Un trabajador que no tenga aportes para la seguridad social (seguro de salud y pensiones) tampoco puede ser considerado automáticamente un informal-laboral, salvo que tenga un empleador. Sin embargo, un trabajador independiente no puede ser llamado informal-laboral, en el sentido estricto de que no viola ninguna ley laboral, la cual está hecha para regular las relaciones del trabajo. Relaciones entre un empleador y un empleado.
Reelaborando, si queremos atacar la informalidad en algún sector, tenemos que estudiar por qué se ha llegado a esa situación. Si son las normas del sector, son las normas laborales/tributarias o una combinación de estas.
Tampoco podemos decir que la informalidad ha tomado el Congreso. Habrá algunos impresentables, pero que no representan los intereses de los trabajadores informales y los independientes.
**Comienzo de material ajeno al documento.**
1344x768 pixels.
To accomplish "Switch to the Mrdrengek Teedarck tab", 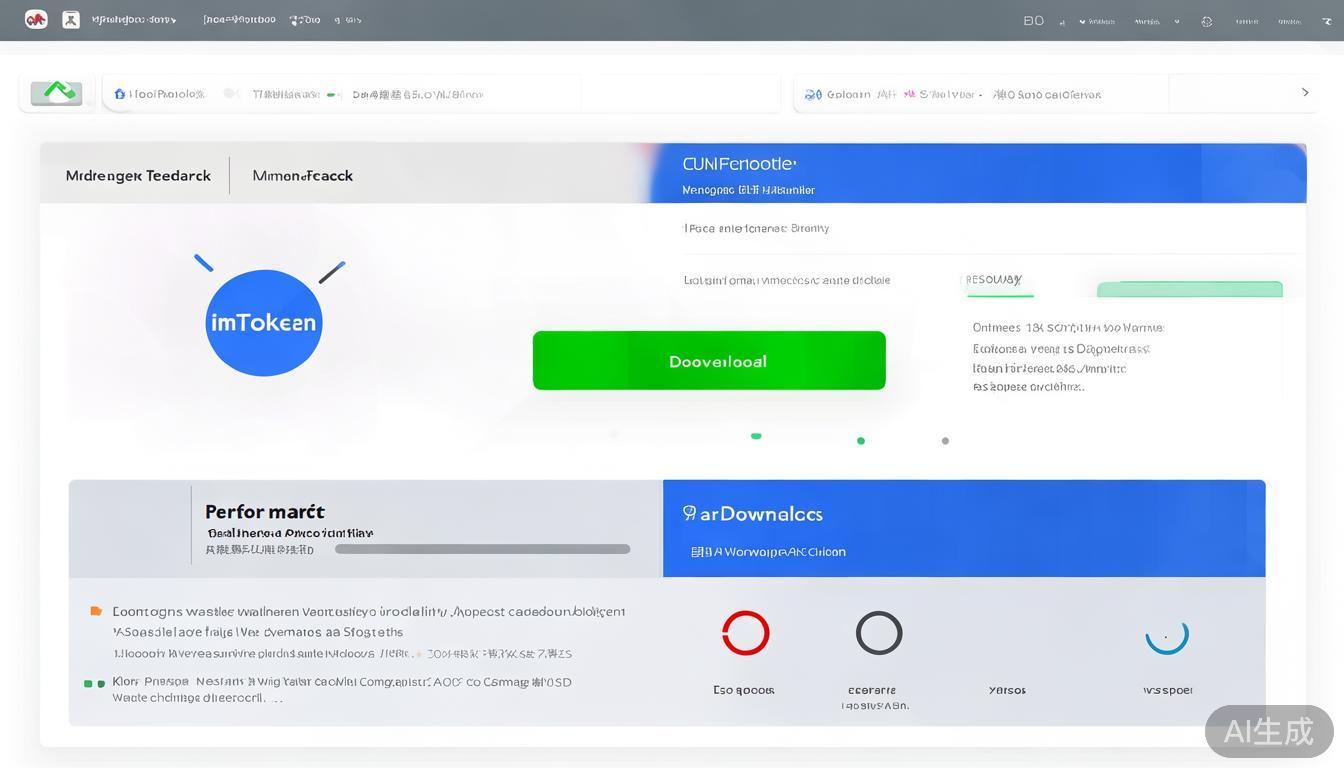I will [x=138, y=175].
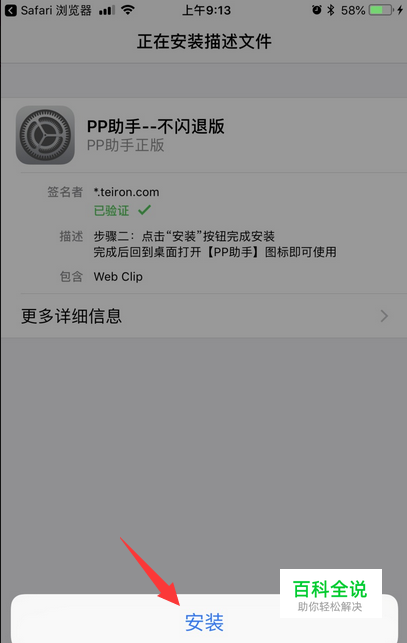Screen dimensions: 407x643
Task: Open 更多详细信息 more details row
Action: 204,316
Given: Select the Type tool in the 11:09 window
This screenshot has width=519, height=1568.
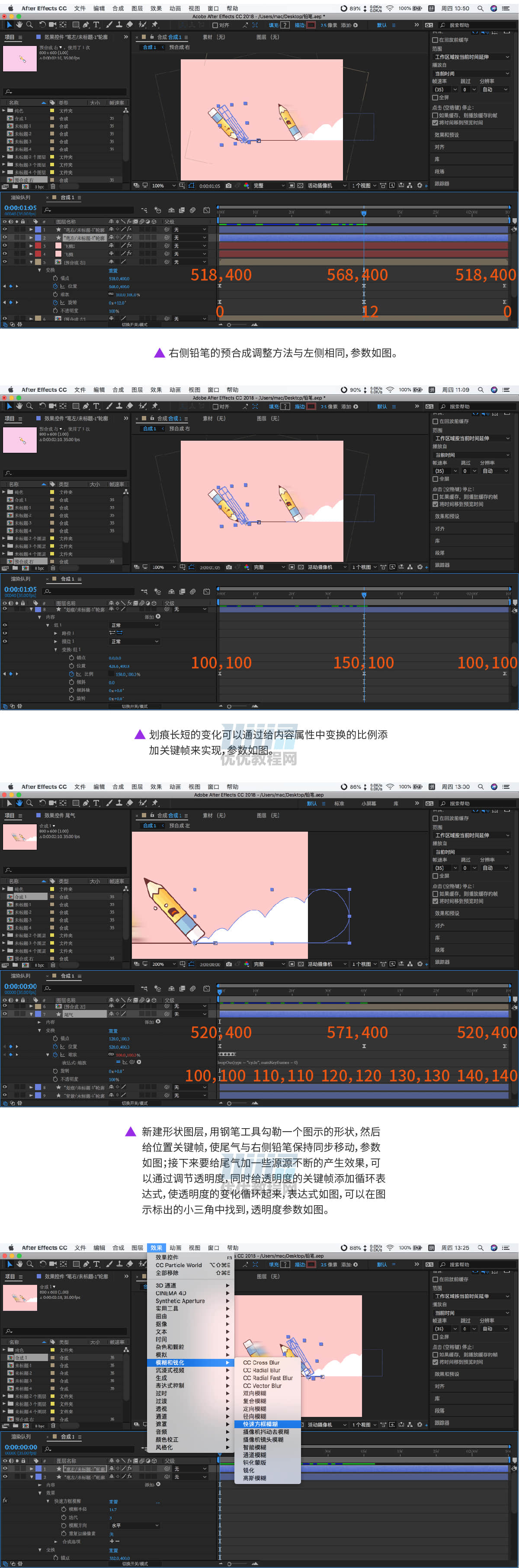Looking at the screenshot, I should tap(96, 406).
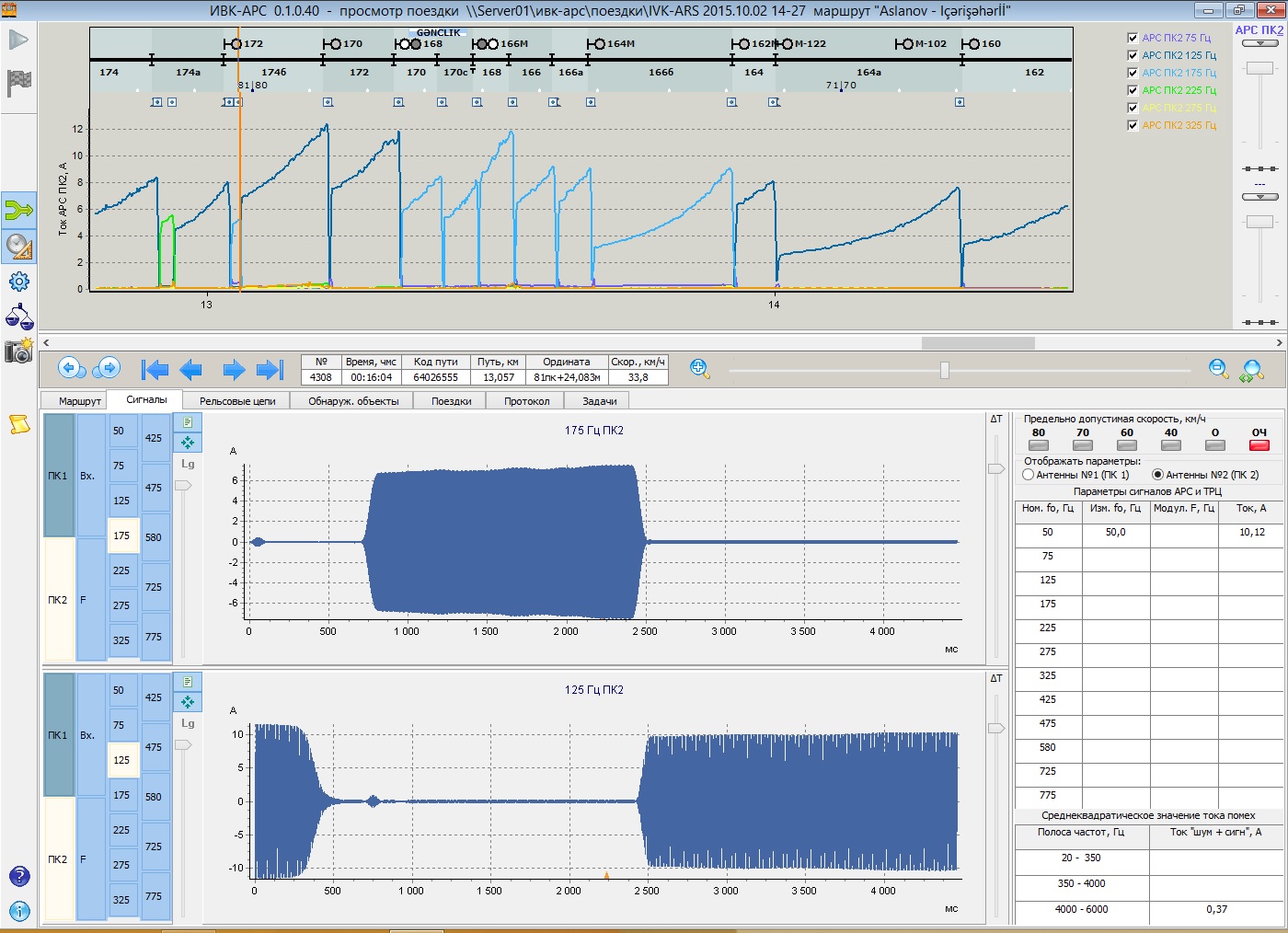The height and width of the screenshot is (933, 1288).
Task: Click the ПК1 button in upper signal panel
Action: [58, 476]
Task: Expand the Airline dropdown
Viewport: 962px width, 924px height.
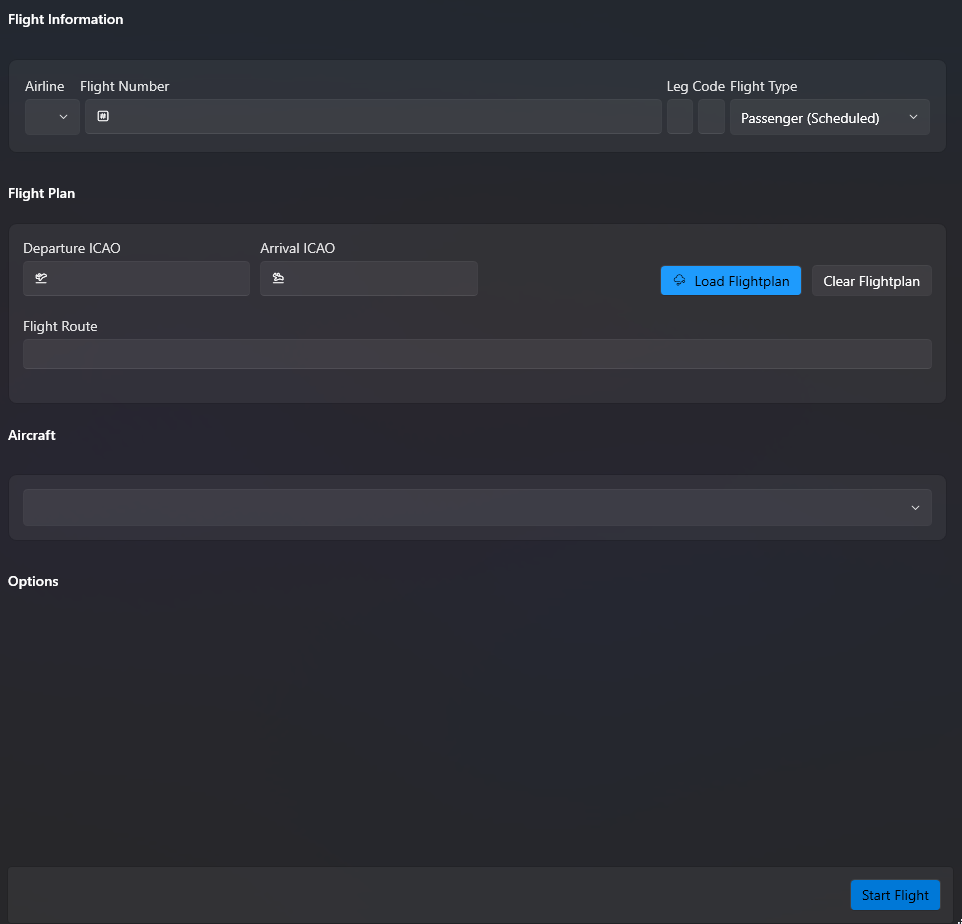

Veamos algunos números. Según la Enaho 2024, la población económicamente activa empleada llega a 18,9 millones de trabajadores. De ellos, 6,7, 5,5 y 3,7 millones son trabajadores independientes, informales y formales, respectivamente (el resto son empleadores, trabajadores familiares no remunerados y empleadas del hogar). Los salarios promedio mensual de los primeros son de S/1.027, S/1.371 y S/2.949, respectivamente. No tienen RUC el 91%, 47% y 0%, respectivamente. Y ahora que estamos en período electoral, ante la pregunta si saben qué es democracia, las respuestas negativas son: 60%, 46% y 23%, respectivamente.
Por otro lado, la población económicamente inactiva (personas mayores de 18 años que no trabajan ni buscan empleo) es de cerca de 7,5 millones de personas. El 52,8% de ellos responde que no sabe qué es la democracia.